То, что при этом я успел достать пистолет, снять его с предохранителя и вытащить из-за голенища ботинка десантный нож, можно было и не говорить: эти азы диверсантам преподают, что называется, с пеленок – уже на первых занятиях в спецучебке.
Я лежал, размышлял и слушал очень нехорошую тишину.
Итак, первое: в меня били, чтобы завалить наверняка, – как мамонта. Сомнений никаких. И спас мою драгоценную и единственную жизнь какой-то невзрачный камешек, века, а может, и тысячелетия поджидавший меня на этом исхлестанном ветрами и дождевым ненастьем перевале. Благодаря камню я оступился, и пуля ушла левее.
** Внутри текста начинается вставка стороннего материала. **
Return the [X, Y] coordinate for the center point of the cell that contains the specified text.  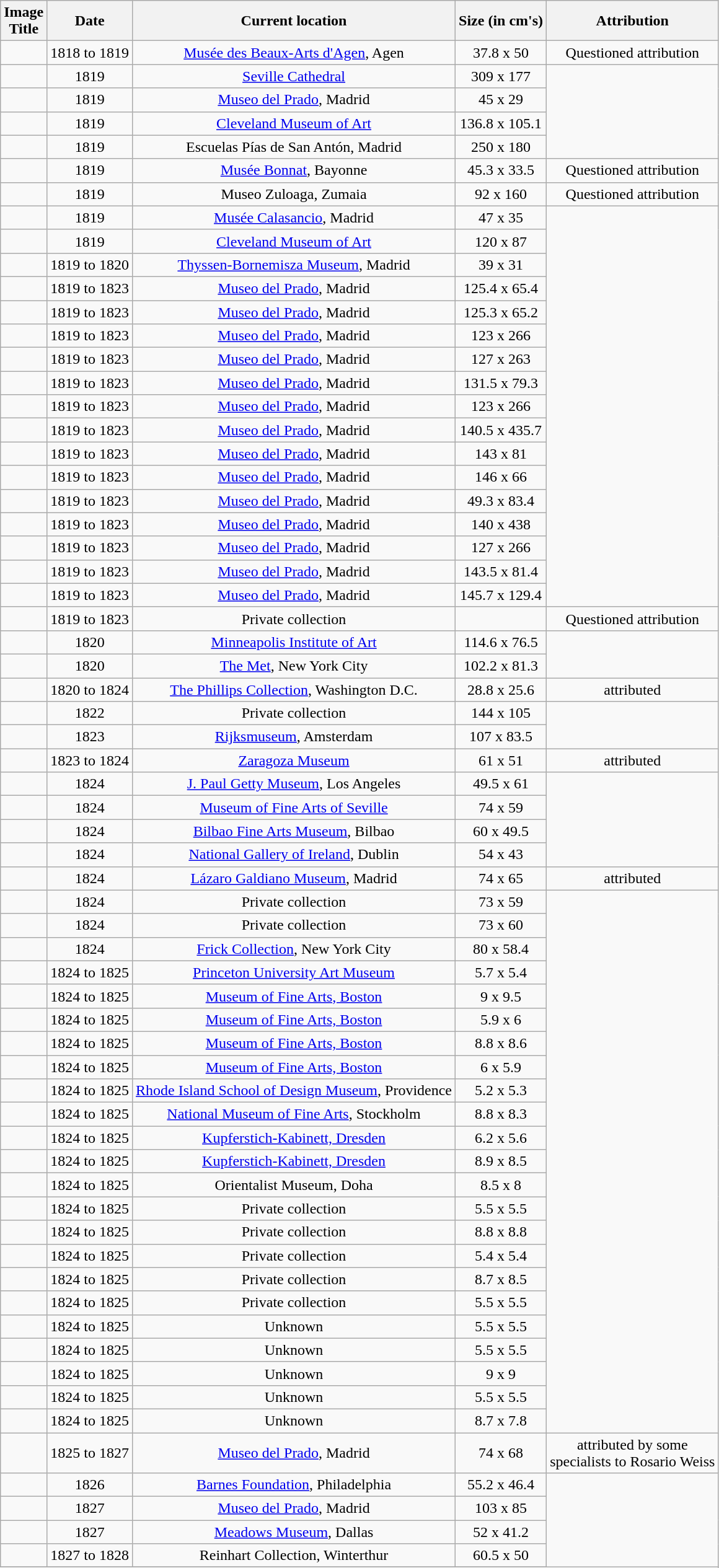
5.4 x 5.4 [501, 1256]
Museo Zuloaga, Zumaia [294, 194]
Current location [294, 21]
140 x 438 [501, 524]
5.9 x 6 [501, 1020]
Lázaro Galdiano Museum, Madrid [294, 878]
250 x 180 [501, 147]
146 x 66 [501, 477]
Meadows Museum, Dallas [294, 1532]
1827 to 1828 [90, 1556]
125.3 x 65.2 [501, 312]
74 x 59 [501, 808]
144 x 105 [501, 713]
140.5 x 435.7 [501, 430]
8.5 x 8 [501, 1185]
92 x 160 [501, 194]
102.2 x 81.3 [501, 666]
1825 to 1827 [90, 1453]
Escuelas Pías de San Antón, Madrid [294, 147]
1826 [90, 1485]
Musée des Beaux-Arts d'Agen, Agen [294, 53]
145.7 x 129.4 [501, 595]
74 x 68 [501, 1453]
Attribution [632, 21]
125.4 x 65.4 [501, 288]
Minneapolis Institute of Art [294, 642]
Musée Calasancio, Madrid [294, 218]
8.9 x 8.5 [501, 1162]
6 x 5.9 [501, 1067]
National Gallery of Ireland, Dublin [294, 855]
8.8 x 8.8 [501, 1232]
Musée Bonnat, Bayonne [294, 170]
Size (in cm's) [501, 21]
8.8 x 8.6 [501, 1043]
1823 [90, 737]
52 x 41.2 [501, 1532]
Museum of Fine Arts of Seville [294, 808]
114.6 x 76.5 [501, 642]
127 x 266 [501, 548]
Reinhart Collection, Winterthur [294, 1556]
8.7 x 7.8 [501, 1421]
9 x 9.5 [501, 996]
80 x 58.4 [501, 949]
5.7 x 5.4 [501, 973]
1822 [90, 713]
73 x 60 [501, 925]
8.8 x 8.3 [501, 1114]
54 x 43 [501, 855]
143.5 x 81.4 [501, 571]
107 x 83.5 [501, 737]
attributed by somespecialists to Rosario Weiss [632, 1453]
49.5 x 61 [501, 784]
1819 to 1820 [90, 265]
120 x 87 [501, 241]
103 x 85 [501, 1509]
47 x 35 [501, 218]
45.3 x 33.5 [501, 170]
74 x 65 [501, 878]
5.2 x 5.3 [501, 1091]
J. Paul Getty Museum, Los Angeles [294, 784]
60.5 x 50 [501, 1556]
Seville Cathedral [294, 76]
The Met, New York City [294, 666]
309 x 177 [501, 76]
Zaragoza Museum [294, 761]
The Phillips Collection, Washington D.C. [294, 690]
National Museum of Fine Arts, Stockholm [294, 1114]
Bilbao Fine Arts Museum, Bilbao [294, 831]
Thyssen-Bornemisza Museum, Madrid [294, 265]
1818 to 1819 [90, 53]
39 x 31 [501, 265]
60 x 49.5 [501, 831]
143 x 81 [501, 454]
136.8 x 105.1 [501, 123]
Orientalist Museum, Doha [294, 1185]
37.8 x 50 [501, 53]
131.5 x 79.3 [501, 383]
Frick Collection, New York City [294, 949]
Princeton University Art Museum [294, 973]
61 x 51 [501, 761]
45 x 29 [501, 100]
127 x 263 [501, 360]
73 x 59 [501, 902]
49.3 x 83.4 [501, 501]
Date [90, 21]
6.2 x 5.6 [501, 1138]
1823 to 1824 [90, 761]
9 x 9 [501, 1374]
ImageTitle [24, 21]
8.7 x 8.5 [501, 1279]
Rhode Island School of Design Museum, Providence [294, 1091]
28.8 x 25.6 [501, 690]
1820 to 1824 [90, 690]
Barnes Foundation, Philadelphia [294, 1485]
55.2 x 46.4 [501, 1485]
Rijksmuseum, Amsterdam [294, 737]
Return [x, y] of the center of cell containing provided text 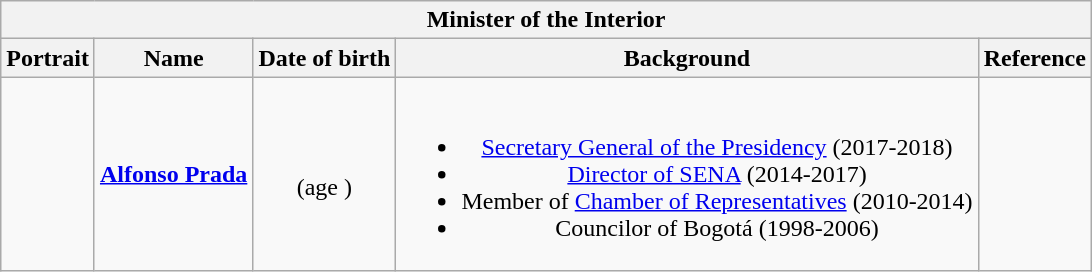
Alfonso Prada [173, 174]
Minister of the Interior [546, 20]
Name [173, 58]
Date of birth [324, 58]
Portrait [48, 58]
(age ) [324, 174]
Background [687, 58]
Reference [1034, 58]
Find where the given text appears and provide that cell's center as (x, y) coordinate. 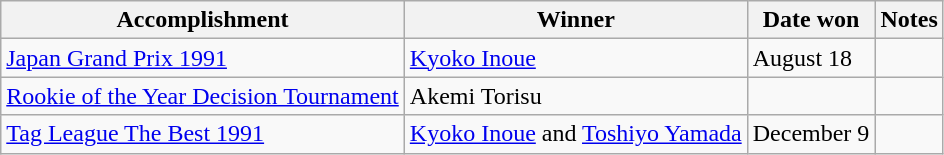
Kyoko Inoue and Toshiyo Yamada (576, 134)
Rookie of the Year Decision Tournament (203, 96)
Japan Grand Prix 1991 (203, 58)
Kyoko Inoue (576, 58)
Tag League The Best 1991 (203, 134)
Winner (576, 20)
Notes (909, 20)
Accomplishment (203, 20)
December 9 (811, 134)
August 18 (811, 58)
Date won (811, 20)
Akemi Torisu (576, 96)
From the cell containing the given text, extract its center point as [x, y] coordinate. 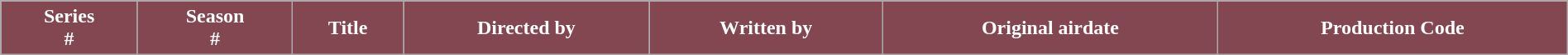
Season# [215, 28]
Directed by [526, 28]
Original airdate [1050, 28]
Series# [69, 28]
Title [348, 28]
Written by [766, 28]
Production Code [1393, 28]
Output the (x, y) coordinate of the center of the cell containing the given text.  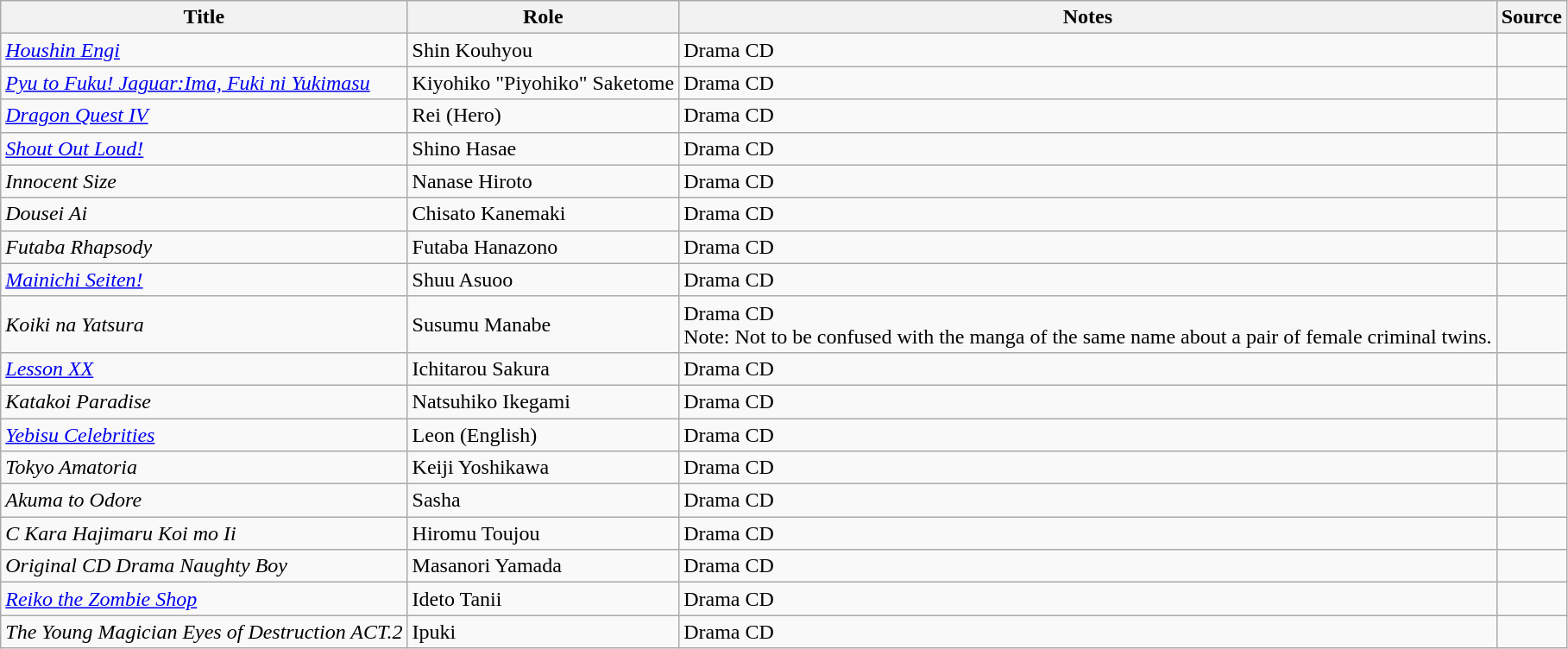
Innocent Size (204, 181)
Shin Kouhyou (544, 50)
Hiromu Toujou (544, 533)
Source (1531, 17)
Yebisu Celebrities (204, 434)
Futaba Hanazono (544, 247)
Kiyohiko "Piyohiko" Saketome (544, 83)
Pyu to Fuku! Jaguar:Ima, Fuki ni Yukimasu (204, 83)
Natsuhiko Ikegami (544, 401)
Lesson XX (204, 368)
Notes (1087, 17)
Ipuki (544, 632)
Masanori Yamada (544, 566)
Role (544, 17)
Original CD Drama Naughty Boy (204, 566)
Koiki na Yatsura (204, 324)
Nanase Hiroto (544, 181)
Ichitarou Sakura (544, 368)
Sasha (544, 501)
Shuu Asuoo (544, 280)
Akuma to Odore (204, 501)
Leon (English) (544, 434)
Dragon Quest IV (204, 116)
Houshin Engi (204, 50)
Title (204, 17)
Rei (Hero) (544, 116)
Ideto Tanii (544, 599)
Shino Hasae (544, 148)
Chisato Kanemaki (544, 214)
Reiko the Zombie Shop (204, 599)
Shout Out Loud! (204, 148)
Keiji Yoshikawa (544, 468)
C Kara Hajimaru Koi mo Ii (204, 533)
Futaba Rhapsody (204, 247)
Mainichi Seiten! (204, 280)
The Young Magician Eyes of Destruction ACT.2 (204, 632)
Tokyo Amatoria (204, 468)
Susumu Manabe (544, 324)
Dousei Ai (204, 214)
Drama CDNote: Not to be confused with the manga of the same name about a pair of female criminal twins. (1087, 324)
Katakoi Paradise (204, 401)
Return the (x, y) coordinate for the center point of the cell that contains the specified text.  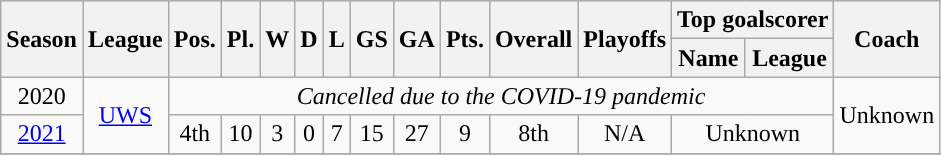
N/A (625, 134)
8th (533, 134)
W (278, 39)
Coach (887, 39)
27 (416, 134)
2020 (42, 96)
4th (194, 134)
Name (709, 58)
3 (278, 134)
9 (464, 134)
GA (416, 39)
Cancelled due to the COVID-19 pandemic (501, 96)
Pts. (464, 39)
Season (42, 39)
GS (372, 39)
0 (309, 134)
10 (240, 134)
L (336, 39)
D (309, 39)
Pos. (194, 39)
UWS (125, 115)
Playoffs (625, 39)
2021 (42, 134)
Top goalscorer (753, 20)
Overall (533, 39)
7 (336, 134)
Pl. (240, 39)
15 (372, 134)
Return (x, y) of the center of cell containing provided text 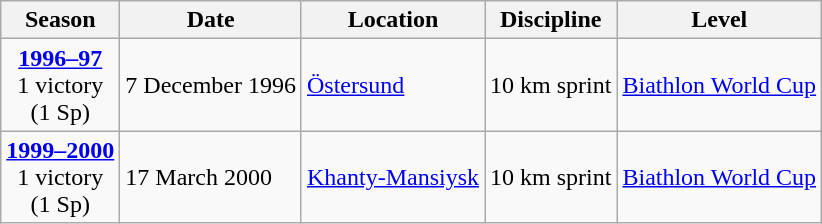
Level (720, 20)
1999–2000 1 victory (1 Sp) (60, 177)
1996–97 1 victory (1 Sp) (60, 85)
17 March 2000 (211, 177)
Östersund (392, 85)
Date (211, 20)
7 December 1996 (211, 85)
Location (392, 20)
Discipline (551, 20)
Season (60, 20)
Khanty-Mansiysk (392, 177)
Scan for the cell matching the given text and deliver its [X, Y] coordinate at center. 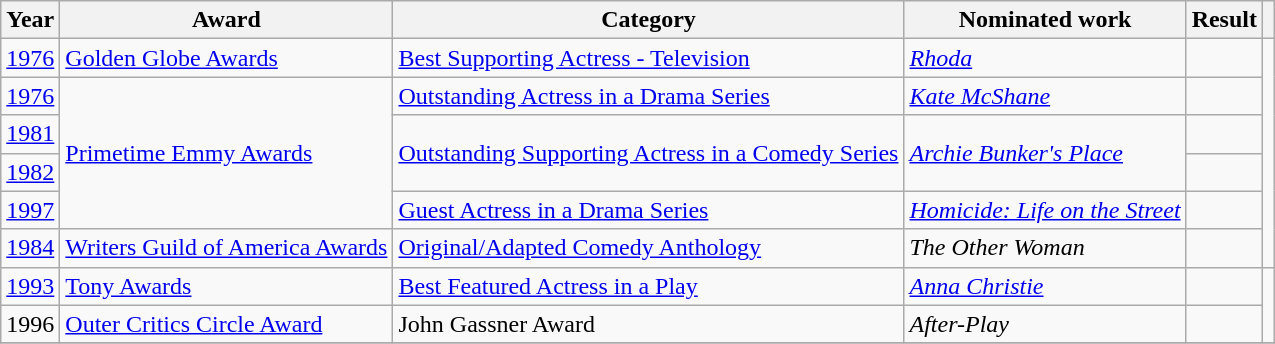
Rhoda [1045, 58]
Best Supporting Actress - Television [648, 58]
Guest Actress in a Drama Series [648, 210]
1982 [30, 172]
Writers Guild of America Awards [226, 248]
Tony Awards [226, 286]
After-Play [1045, 324]
Homicide: Life on the Street [1045, 210]
1993 [30, 286]
Anna Christie [1045, 286]
1984 [30, 248]
Outer Critics Circle Award [226, 324]
Golden Globe Awards [226, 58]
Best Featured Actress in a Play [648, 286]
Result [1224, 20]
Award [226, 20]
Outstanding Supporting Actress in a Comedy Series [648, 153]
1997 [30, 210]
Outstanding Actress in a Drama Series [648, 96]
Original/Adapted Comedy Anthology [648, 248]
Nominated work [1045, 20]
John Gassner Award [648, 324]
1996 [30, 324]
Kate McShane [1045, 96]
Archie Bunker's Place [1045, 153]
The Other Woman [1045, 248]
Year [30, 20]
Category [648, 20]
1981 [30, 134]
Primetime Emmy Awards [226, 153]
Output the (X, Y) coordinate of the center of the cell containing the given text.  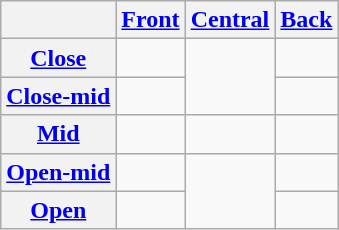
Central (230, 20)
Front (150, 20)
Close-mid (58, 96)
Close (58, 58)
Back (306, 20)
Open (58, 210)
Mid (58, 134)
Open-mid (58, 172)
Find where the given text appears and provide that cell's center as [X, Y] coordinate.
Человек я в общем-то не очень суеверный, но если выйду из передряги живым-здоровым, то буду таскать его за собой в качестве талисмана везде и всюду, куда ни забросит меня нелегкая.
Второе – и тоже несомненное: работали не профи. В противном случае я успел бы получить как минимум еще одну пулю, пока разыгрывал роль убиенного.
И, кроме того, штуковина, выплюнувшая в меня свинцовую пилюлю, была снабжена не выдерживающим никакой критики глушителем, похоже – самодельным.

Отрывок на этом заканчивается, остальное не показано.